China's first quarter Gross Domestic Product (GDP) grew by 5.0% year-on-year, exceeding the consensus estimate of 4.8%, according to Standard Chartered economists Carol Liao, Shuang Ding, and Hunter Chan [1]. This stronger-than-expected growth was driven by robust exports, which expanded by 14.7% year-on-year, supported by China's ongoing competitiveness, tariff reductions, and strong demand for new-energy and AI-related goods [1]. Fixed asset investment (FAI) also rebounded sharply, rising 1.7% year-on-year in Q1 after a significant contraction of -12.8% in Q4-2025, as infrastructure and manufacturing investment benefited from front-loaded fiscal spending [1].
Retail sales showed signs of stabilisation, with growth accelerating on a quarter-on-quarter basis, though the housing market continued to struggle with deep contractions in investment, construction, and sales [1]. March data indicated some softening, attributed to Lunar New Year seasonality, base effects from 2025, and a possible early impact from the Middle East conflict.
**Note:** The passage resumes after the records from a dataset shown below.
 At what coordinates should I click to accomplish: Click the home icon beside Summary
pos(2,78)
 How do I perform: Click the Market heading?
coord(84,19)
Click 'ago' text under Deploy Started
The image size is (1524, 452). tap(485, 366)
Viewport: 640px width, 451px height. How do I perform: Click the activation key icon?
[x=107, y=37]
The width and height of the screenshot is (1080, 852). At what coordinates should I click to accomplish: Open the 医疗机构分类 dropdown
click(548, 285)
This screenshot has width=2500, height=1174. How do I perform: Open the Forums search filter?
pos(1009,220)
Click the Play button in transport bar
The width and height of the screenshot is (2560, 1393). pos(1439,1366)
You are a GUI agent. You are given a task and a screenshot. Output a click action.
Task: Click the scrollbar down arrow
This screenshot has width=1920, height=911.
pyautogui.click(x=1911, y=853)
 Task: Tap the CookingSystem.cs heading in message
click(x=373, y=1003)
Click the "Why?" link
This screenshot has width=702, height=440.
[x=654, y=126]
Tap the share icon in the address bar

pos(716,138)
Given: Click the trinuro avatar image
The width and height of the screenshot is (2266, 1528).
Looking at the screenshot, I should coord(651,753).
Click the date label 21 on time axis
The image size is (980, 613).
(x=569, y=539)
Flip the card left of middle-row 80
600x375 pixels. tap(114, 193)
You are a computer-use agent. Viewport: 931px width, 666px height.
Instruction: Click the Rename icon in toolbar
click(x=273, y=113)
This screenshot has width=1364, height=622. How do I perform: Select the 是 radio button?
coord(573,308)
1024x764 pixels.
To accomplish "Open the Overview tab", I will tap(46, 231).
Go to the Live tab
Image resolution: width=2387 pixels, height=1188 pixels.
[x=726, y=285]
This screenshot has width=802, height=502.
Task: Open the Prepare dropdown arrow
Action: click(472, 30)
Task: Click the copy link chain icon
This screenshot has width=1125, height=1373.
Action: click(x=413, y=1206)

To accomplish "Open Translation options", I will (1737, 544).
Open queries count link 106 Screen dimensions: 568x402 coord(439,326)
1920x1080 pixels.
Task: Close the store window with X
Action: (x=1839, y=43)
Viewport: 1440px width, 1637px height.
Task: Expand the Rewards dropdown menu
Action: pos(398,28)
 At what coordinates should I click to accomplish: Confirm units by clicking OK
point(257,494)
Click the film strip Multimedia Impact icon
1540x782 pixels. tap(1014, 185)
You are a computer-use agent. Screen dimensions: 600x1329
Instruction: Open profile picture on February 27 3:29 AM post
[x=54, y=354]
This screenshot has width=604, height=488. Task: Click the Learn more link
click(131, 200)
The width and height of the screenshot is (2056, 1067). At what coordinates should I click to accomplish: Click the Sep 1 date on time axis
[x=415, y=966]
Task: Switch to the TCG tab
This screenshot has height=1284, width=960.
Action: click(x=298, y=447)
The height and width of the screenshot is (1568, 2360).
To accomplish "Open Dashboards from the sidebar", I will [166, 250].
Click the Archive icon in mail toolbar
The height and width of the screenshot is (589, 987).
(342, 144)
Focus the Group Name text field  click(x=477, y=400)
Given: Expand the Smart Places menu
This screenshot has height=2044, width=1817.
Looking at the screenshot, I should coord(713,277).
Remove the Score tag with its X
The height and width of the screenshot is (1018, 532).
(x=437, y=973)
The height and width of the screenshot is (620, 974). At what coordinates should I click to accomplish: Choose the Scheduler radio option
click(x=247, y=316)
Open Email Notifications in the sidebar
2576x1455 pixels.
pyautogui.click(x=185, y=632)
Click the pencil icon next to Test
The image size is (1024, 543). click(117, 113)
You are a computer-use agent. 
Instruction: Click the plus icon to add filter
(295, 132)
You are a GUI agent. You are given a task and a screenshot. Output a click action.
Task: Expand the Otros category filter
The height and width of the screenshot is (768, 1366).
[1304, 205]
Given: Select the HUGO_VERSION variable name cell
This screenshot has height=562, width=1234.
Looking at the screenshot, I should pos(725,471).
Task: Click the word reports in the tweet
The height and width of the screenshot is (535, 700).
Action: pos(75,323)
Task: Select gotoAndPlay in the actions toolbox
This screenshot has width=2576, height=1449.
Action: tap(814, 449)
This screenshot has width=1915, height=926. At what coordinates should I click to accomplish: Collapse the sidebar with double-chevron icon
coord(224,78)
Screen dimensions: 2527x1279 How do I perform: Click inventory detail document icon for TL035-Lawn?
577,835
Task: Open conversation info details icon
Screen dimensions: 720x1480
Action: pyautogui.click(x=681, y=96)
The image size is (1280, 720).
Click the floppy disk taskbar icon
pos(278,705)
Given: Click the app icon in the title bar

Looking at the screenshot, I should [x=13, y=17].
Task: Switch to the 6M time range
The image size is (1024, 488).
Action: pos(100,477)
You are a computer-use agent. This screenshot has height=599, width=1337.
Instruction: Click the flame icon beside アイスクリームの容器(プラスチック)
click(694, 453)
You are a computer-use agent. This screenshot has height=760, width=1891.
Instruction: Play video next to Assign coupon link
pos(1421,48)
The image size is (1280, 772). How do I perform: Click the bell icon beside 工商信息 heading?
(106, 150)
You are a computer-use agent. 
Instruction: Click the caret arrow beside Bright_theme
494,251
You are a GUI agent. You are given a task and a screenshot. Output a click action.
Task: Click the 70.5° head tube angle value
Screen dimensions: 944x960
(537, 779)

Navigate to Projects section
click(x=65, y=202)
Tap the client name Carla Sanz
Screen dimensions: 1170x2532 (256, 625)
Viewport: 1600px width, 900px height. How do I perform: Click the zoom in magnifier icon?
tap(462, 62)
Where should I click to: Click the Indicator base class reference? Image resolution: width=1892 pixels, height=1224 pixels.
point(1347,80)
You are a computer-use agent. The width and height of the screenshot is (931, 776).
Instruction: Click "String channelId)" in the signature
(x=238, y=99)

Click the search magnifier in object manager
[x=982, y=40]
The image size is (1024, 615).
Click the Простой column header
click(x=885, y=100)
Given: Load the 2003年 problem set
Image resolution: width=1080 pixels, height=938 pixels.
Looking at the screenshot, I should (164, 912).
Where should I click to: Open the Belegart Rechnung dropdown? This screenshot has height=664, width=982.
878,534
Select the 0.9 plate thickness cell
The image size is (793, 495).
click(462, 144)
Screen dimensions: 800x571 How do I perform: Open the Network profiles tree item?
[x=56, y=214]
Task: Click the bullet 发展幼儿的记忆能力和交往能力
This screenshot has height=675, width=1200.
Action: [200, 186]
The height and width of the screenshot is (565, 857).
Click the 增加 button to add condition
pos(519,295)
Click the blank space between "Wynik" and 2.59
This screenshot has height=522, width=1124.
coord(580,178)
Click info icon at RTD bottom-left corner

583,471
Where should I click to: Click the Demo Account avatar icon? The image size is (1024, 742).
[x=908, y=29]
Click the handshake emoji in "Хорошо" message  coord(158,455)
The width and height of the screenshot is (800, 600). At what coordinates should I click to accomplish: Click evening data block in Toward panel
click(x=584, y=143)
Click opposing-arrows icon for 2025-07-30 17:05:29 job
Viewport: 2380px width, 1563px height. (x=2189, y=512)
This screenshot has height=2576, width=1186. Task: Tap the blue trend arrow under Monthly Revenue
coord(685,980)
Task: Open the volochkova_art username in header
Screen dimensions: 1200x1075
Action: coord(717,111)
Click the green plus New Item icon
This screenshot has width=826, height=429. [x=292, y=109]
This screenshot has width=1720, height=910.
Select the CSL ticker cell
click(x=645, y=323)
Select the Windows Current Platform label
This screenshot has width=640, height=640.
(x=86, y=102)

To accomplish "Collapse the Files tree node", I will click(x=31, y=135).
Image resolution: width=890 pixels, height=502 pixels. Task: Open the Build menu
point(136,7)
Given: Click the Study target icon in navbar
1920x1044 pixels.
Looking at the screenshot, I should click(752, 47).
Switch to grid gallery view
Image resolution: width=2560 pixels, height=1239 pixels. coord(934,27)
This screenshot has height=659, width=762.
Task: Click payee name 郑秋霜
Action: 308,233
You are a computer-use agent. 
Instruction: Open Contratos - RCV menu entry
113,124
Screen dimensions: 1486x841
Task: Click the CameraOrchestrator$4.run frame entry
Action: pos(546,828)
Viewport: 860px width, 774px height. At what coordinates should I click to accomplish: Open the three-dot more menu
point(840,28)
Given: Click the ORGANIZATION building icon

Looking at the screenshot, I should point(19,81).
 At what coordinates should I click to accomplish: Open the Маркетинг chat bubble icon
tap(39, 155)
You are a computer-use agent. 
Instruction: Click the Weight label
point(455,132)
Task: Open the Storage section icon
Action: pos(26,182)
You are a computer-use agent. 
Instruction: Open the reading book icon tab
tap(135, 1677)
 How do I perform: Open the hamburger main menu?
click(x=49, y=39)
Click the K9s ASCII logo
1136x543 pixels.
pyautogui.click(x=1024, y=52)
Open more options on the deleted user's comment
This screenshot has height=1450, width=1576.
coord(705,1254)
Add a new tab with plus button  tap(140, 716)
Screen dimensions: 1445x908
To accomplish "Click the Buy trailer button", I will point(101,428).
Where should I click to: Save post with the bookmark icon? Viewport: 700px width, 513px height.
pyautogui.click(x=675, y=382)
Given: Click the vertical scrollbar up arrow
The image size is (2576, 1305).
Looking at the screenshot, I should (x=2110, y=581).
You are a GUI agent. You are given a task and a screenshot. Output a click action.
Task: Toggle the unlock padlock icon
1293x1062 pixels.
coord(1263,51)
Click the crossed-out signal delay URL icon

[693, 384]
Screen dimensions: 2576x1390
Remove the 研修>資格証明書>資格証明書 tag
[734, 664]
Retail sales growth slowed after the holidays, and export growth eased following strong performance in January and February, which was partly due to front-loaded shipments ahead of the Lunar New Year [1].
The Standard Chartered economists note that the end of Producer Price Index (PPI) deflation and stabilising domestic demand further support the positive outlook. They expect no near-term rate cuts, as the government is likely to maintain its current policy stance in light of the solid Q1 growth and a flexible growth target for the year [1]. At the upcoming Politburo meeting in late April, policymakers are expected to highlight risks from a prolonged Middle East conflict and the importance of reserving policy space, but are unlikely to introduce additional policy support in the near future [1].
CONCLUSION
China's stronger-than-expected Q1 GDP growth reduces the likelihood of imminent policy easing, as authorities are expected to maintain their current stance. While exports and fixed asset investment have rebounded, the housing market remains a concern, and policymakers are monitoring external risks.